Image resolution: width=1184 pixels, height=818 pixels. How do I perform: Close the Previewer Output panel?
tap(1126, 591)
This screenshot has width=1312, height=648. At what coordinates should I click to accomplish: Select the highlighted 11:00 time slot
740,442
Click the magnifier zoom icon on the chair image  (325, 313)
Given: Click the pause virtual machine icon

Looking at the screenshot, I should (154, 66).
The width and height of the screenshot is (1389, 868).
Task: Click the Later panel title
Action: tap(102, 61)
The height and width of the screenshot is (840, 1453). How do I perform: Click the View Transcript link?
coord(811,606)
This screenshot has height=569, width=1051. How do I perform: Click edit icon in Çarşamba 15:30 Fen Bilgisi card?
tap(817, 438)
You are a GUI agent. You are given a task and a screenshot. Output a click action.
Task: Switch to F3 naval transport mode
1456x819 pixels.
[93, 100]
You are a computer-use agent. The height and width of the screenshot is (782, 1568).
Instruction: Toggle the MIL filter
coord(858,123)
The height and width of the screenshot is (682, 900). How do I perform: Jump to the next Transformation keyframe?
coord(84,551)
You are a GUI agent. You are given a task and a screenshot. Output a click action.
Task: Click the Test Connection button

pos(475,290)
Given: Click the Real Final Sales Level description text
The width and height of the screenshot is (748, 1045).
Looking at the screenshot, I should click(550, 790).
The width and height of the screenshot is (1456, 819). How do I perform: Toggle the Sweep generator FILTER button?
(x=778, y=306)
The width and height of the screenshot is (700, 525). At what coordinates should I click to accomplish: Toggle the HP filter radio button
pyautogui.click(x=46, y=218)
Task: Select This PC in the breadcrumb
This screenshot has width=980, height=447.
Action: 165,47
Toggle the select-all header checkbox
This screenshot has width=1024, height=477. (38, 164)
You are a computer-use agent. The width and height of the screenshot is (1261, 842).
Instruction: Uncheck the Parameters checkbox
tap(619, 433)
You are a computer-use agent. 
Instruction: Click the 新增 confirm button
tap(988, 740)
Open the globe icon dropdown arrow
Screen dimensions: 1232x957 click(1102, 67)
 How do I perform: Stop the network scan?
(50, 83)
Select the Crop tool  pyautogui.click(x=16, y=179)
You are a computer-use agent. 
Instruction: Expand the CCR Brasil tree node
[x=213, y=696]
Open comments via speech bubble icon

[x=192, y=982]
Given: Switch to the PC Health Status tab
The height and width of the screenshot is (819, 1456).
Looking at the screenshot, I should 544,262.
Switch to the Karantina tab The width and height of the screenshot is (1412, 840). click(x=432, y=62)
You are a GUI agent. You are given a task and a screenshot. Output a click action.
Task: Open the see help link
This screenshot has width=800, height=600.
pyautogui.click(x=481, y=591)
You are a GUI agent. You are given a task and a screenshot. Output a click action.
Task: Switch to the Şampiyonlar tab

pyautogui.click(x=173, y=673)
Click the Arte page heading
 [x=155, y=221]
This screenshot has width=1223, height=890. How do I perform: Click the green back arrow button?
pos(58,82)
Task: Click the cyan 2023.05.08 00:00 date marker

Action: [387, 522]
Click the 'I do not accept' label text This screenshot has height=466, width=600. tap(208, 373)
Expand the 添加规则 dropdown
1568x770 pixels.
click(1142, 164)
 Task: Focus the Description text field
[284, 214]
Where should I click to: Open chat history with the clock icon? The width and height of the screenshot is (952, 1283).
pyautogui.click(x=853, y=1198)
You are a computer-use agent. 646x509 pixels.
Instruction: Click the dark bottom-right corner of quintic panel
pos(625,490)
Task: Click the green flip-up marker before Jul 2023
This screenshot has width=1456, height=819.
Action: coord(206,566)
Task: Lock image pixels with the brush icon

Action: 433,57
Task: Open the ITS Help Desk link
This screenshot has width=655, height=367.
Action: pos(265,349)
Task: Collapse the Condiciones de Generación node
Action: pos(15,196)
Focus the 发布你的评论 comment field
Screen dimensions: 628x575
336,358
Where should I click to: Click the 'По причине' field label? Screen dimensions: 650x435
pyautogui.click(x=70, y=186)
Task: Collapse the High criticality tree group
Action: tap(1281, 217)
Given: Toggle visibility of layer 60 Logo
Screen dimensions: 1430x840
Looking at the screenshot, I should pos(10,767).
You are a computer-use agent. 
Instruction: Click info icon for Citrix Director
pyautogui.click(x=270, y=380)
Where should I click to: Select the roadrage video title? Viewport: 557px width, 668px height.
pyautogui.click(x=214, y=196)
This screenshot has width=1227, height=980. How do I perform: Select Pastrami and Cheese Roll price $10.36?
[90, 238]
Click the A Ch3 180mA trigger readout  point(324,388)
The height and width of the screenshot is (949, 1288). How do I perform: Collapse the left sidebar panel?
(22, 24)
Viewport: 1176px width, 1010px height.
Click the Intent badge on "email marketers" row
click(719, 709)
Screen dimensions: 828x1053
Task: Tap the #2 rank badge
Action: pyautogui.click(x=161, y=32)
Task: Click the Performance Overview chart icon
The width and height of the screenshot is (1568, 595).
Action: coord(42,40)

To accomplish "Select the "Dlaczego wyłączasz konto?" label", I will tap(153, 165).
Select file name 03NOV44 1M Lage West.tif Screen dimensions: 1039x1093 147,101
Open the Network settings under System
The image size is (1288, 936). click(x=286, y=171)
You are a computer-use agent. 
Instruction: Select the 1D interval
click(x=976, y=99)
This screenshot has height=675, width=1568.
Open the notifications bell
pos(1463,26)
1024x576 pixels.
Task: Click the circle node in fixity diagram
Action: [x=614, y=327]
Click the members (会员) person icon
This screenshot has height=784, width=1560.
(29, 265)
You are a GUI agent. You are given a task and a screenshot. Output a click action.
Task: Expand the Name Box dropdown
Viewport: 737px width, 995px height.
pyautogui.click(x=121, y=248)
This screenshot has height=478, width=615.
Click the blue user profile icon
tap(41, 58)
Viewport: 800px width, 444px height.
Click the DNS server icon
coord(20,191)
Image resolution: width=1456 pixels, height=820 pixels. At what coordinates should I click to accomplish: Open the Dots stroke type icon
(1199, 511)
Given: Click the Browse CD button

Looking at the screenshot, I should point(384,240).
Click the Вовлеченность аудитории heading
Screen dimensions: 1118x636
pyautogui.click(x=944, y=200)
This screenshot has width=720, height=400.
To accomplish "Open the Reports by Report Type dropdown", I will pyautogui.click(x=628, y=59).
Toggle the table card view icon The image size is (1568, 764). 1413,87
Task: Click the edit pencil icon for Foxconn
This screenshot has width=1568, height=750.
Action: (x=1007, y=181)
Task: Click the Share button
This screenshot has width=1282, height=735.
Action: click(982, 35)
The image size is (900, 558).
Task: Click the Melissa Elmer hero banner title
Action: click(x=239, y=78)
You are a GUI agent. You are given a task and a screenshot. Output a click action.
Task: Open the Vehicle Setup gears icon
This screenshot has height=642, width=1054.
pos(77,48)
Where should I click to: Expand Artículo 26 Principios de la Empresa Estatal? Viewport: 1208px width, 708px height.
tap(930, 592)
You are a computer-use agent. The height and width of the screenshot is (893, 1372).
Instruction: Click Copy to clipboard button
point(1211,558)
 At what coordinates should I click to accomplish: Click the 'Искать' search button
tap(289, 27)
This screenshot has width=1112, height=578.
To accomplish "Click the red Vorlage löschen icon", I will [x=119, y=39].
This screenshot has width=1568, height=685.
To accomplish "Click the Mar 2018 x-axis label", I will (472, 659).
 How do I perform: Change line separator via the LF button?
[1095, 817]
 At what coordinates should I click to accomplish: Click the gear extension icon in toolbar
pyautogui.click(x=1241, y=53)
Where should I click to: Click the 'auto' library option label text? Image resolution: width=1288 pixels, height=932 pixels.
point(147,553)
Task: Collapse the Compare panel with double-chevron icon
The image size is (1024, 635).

▬▬▬

_Exercise requirements_
Copy out all of the lines above with no changes.

_Task result_
Image resolution: width=1184 pixels, height=818 pixels. How do I perform: Close the Previewer Output panel?
tap(1126, 591)
This screenshot has width=1312, height=648. At what coordinates should I click to accomplish: Select the highlighted 11:00 time slot
740,442
Click the magnifier zoom icon on the chair image  (325, 313)
Given: Click the pause virtual machine icon

Looking at the screenshot, I should (154, 66).
The width and height of the screenshot is (1389, 868).
Task: Click the Later panel title
Action: tap(102, 61)
The height and width of the screenshot is (840, 1453). How do I perform: Click the View Transcript link?
coord(811,606)
This screenshot has height=569, width=1051. How do I perform: Click edit icon in Çarşamba 15:30 Fen Bilgisi card?
tap(817, 438)
You are a GUI agent. You are given a task and a screenshot. Output a click action.
Task: Switch to F3 naval transport mode
1456x819 pixels.
[93, 100]
You are a computer-use agent. The height and width of the screenshot is (782, 1568).
Instruction: Toggle the MIL filter
coord(858,123)
The height and width of the screenshot is (682, 900). How do I perform: Jump to the next Transformation keyframe?
coord(84,551)
You are a GUI agent. You are given a task and a screenshot. Output a click action.
Task: Click the Test Connection button

pos(475,290)
Given: Click the Real Final Sales Level description text
The width and height of the screenshot is (748, 1045).
Looking at the screenshot, I should click(550, 790).
The width and height of the screenshot is (1456, 819). How do I perform: Toggle the Sweep generator FILTER button?
(x=778, y=306)
The width and height of the screenshot is (700, 525). At what coordinates should I click to accomplish: Toggle the HP filter radio button
pyautogui.click(x=46, y=218)
Task: Select This PC in the breadcrumb
This screenshot has width=980, height=447.
Action: 165,47
Toggle the select-all header checkbox
This screenshot has width=1024, height=477. (38, 164)
You are a computer-use agent. The width and height of the screenshot is (1261, 842).
Instruction: Uncheck the Parameters checkbox
tap(619, 433)
You are a computer-use agent. 
Instruction: Click the 新增 confirm button
tap(988, 740)
Open the globe icon dropdown arrow
Screen dimensions: 1232x957 click(1102, 67)
 How do I perform: Stop the network scan?
(50, 83)
Select the Crop tool  pyautogui.click(x=16, y=179)
You are a computer-use agent. 
Instruction: Expand the CCR Brasil tree node
[x=213, y=696]
Open comments via speech bubble icon

[x=192, y=982]
Given: Switch to the PC Health Status tab
The height and width of the screenshot is (819, 1456).
Looking at the screenshot, I should 544,262.
Switch to the Karantina tab The width and height of the screenshot is (1412, 840). click(x=432, y=62)
You are a GUI agent. You are given a task and a screenshot. Output a click action.
Task: Open the see help link
This screenshot has width=800, height=600.
pyautogui.click(x=481, y=591)
You are a GUI agent. You are given a task and a screenshot. Output a click action.
Task: Switch to the Şampiyonlar tab

pyautogui.click(x=173, y=673)
Click the Arte page heading
 [x=155, y=221]
This screenshot has width=1223, height=890. How do I perform: Click the green back arrow button?
pos(58,82)
Task: Click the cyan 2023.05.08 00:00 date marker

Action: [387, 522]
Click the 'I do not accept' label text This screenshot has height=466, width=600. tap(208, 373)
Expand the 添加规则 dropdown
1568x770 pixels.
click(1142, 164)
 Task: Focus the Description text field
[284, 214]
Where should I click to: Open chat history with the clock icon? The width and height of the screenshot is (952, 1283).
pyautogui.click(x=853, y=1198)
You are a computer-use agent. 646x509 pixels.
Instruction: Click the dark bottom-right corner of quintic panel
pos(625,490)
Task: Click the green flip-up marker before Jul 2023
This screenshot has width=1456, height=819.
Action: coord(206,566)
Task: Lock image pixels with the brush icon

Action: 433,57
Task: Open the ITS Help Desk link
This screenshot has width=655, height=367.
Action: pos(265,349)
Task: Collapse the Condiciones de Generación node
Action: pos(15,196)
Focus the 发布你的评论 comment field
Screen dimensions: 628x575
336,358
Where should I click to: Click the 'По причине' field label? Screen dimensions: 650x435
pyautogui.click(x=70, y=186)
Task: Collapse the High criticality tree group
Action: tap(1281, 217)
Given: Toggle visibility of layer 60 Logo
Screen dimensions: 1430x840
Looking at the screenshot, I should pos(10,767).
You are a computer-use agent. 
Instruction: Click info icon for Citrix Director
pyautogui.click(x=270, y=380)
Where should I click to: Select the roadrage video title? Viewport: 557px width, 668px height.
pyautogui.click(x=214, y=196)
This screenshot has width=1227, height=980. How do I perform: Select Pastrami and Cheese Roll price $10.36?
[90, 238]
Click the A Ch3 180mA trigger readout  point(324,388)
The height and width of the screenshot is (949, 1288). How do I perform: Collapse the left sidebar panel?
(22, 24)
Viewport: 1176px width, 1010px height.
Click the Intent badge on "email marketers" row
click(719, 709)
Screen dimensions: 828x1053
Task: Tap the #2 rank badge
Action: pyautogui.click(x=161, y=32)
Task: Click the Performance Overview chart icon
The width and height of the screenshot is (1568, 595).
Action: coord(42,40)

To accomplish "Select the "Dlaczego wyłączasz konto?" label", I will tap(153, 165).
Select file name 03NOV44 1M Lage West.tif Screen dimensions: 1039x1093 147,101
Open the Network settings under System
The image size is (1288, 936). click(x=286, y=171)
You are a computer-use agent. 
Instruction: Select the 1D interval
click(x=976, y=99)
This screenshot has height=675, width=1568.
Open the notifications bell
pos(1463,26)
1024x576 pixels.
Task: Click the circle node in fixity diagram
Action: [x=614, y=327]
Click the members (会员) person icon
This screenshot has height=784, width=1560.
(29, 265)
You are a GUI agent. You are given a task and a screenshot. Output a click action.
Task: Expand the Name Box dropdown
Viewport: 737px width, 995px height.
pyautogui.click(x=121, y=248)
This screenshot has height=478, width=615.
Click the blue user profile icon
tap(41, 58)
Viewport: 800px width, 444px height.
Click the DNS server icon
coord(20,191)
Image resolution: width=1456 pixels, height=820 pixels. At what coordinates should I click to accomplish: Open the Dots stroke type icon
(1199, 511)
Given: Click the Browse CD button

Looking at the screenshot, I should point(384,240).
Click the Вовлеченность аудитории heading
Screen dimensions: 1118x636
pyautogui.click(x=944, y=200)
This screenshot has width=720, height=400.
To accomplish "Open the Reports by Report Type dropdown", I will pyautogui.click(x=628, y=59).
Toggle the table card view icon The image size is (1568, 764). 1413,87
Task: Click the edit pencil icon for Foxconn
This screenshot has width=1568, height=750.
Action: (x=1007, y=181)
Task: Click the Share button
This screenshot has width=1282, height=735.
Action: click(982, 35)
The image size is (900, 558).
Task: Click the Melissa Elmer hero banner title
Action: click(x=239, y=78)
You are a GUI agent. You are given a task and a screenshot. Output a click action.
Task: Open the Vehicle Setup gears icon
This screenshot has height=642, width=1054.
pos(77,48)
Where should I click to: Expand Artículo 26 Principios de la Empresa Estatal? Viewport: 1208px width, 708px height.
tap(930, 592)
You are a computer-use agent. The height and width of the screenshot is (893, 1372).
Instruction: Click Copy to clipboard button
point(1211,558)
 At what coordinates should I click to accomplish: Click the 'Искать' search button
tap(289, 27)
This screenshot has width=1112, height=578.
To accomplish "Click the red Vorlage löschen icon", I will [x=119, y=39].
This screenshot has width=1568, height=685.
To accomplish "Click the Mar 2018 x-axis label", I will (472, 659).
 How do I perform: Change line separator via the LF button?
[1095, 817]
 At what coordinates should I click to accomplish: Click the gear extension icon in toolbar
pyautogui.click(x=1241, y=53)
Where should I click to: Click the 'auto' library option label text? Image resolution: width=1288 pixels, height=932 pixels.
point(147,553)
Task: Collapse the Compare panel with double-chevron icon
The image size is (1024, 635).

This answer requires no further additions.